School administrators in Middle Township are using prizes as incentive to get children to come to school.

Flickr user: Sean MacEntee

The program was launched April 15, after the state cut $1.3 million in aid to the district because of high absenteeism rates.

School districts are required by the state to achieve a 96 percent attendance rate each day.

Toni Johnson, Vice Principal of Middle Township Middle School, started looking online for ideas on how to boost attendance rates.

"I found that small conversations with students and just making connections with them mattered. If I asked them why they weren't in school or where they were, it mattered to them that someone cared where they were, so I started there and then I started looking into it further to see what more I could do," said Johnson.

She found that many schools were offering incentive-based programs and decided to give it a try.

"Who doesn't like that carrot hung over them knowing there's a reward for a job well done? Of course, the idea is to make it more intrinsic long-term. But, so far, it seems to have students rallying with one another in terms of getting them to come," she said.

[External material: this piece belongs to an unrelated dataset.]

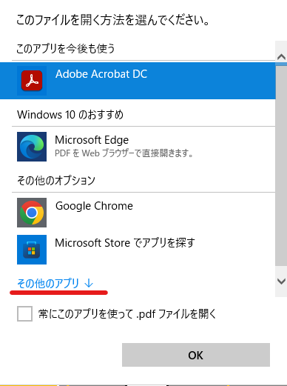Select the Microsoft Edge browser icon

Johnson picked up the phone and had some prizes donated. Students can win prizes individually, as a homeroom, by grade or as a school.

Prizes for Students

"All the kids have the opportunity to win a prize. While, we don't have enough prizes to give to everyone, they have the option of putting their name into a raffle, which is drawn on Friday. So, that chance to win is always there," said Johnson. "Next year, we may do it monthly, or per marking period. But, in order for it to take hold, we wanted to start it off on a short-term basis."

Some of the prizes include bracelets for Morey's Piers in Wildwood, gift cards to stores on the boardwalk and cookie trays from local businesses. Grand prizes, which will be given at the end of the year, include bicycles, a penny board and an iPad.

"While there are a handful of students who are chronically absent, the numbers have definitely decreased," said Johnson. "The goal is to have the middle school at 98 percent student attendance, although 100 percent would be even better."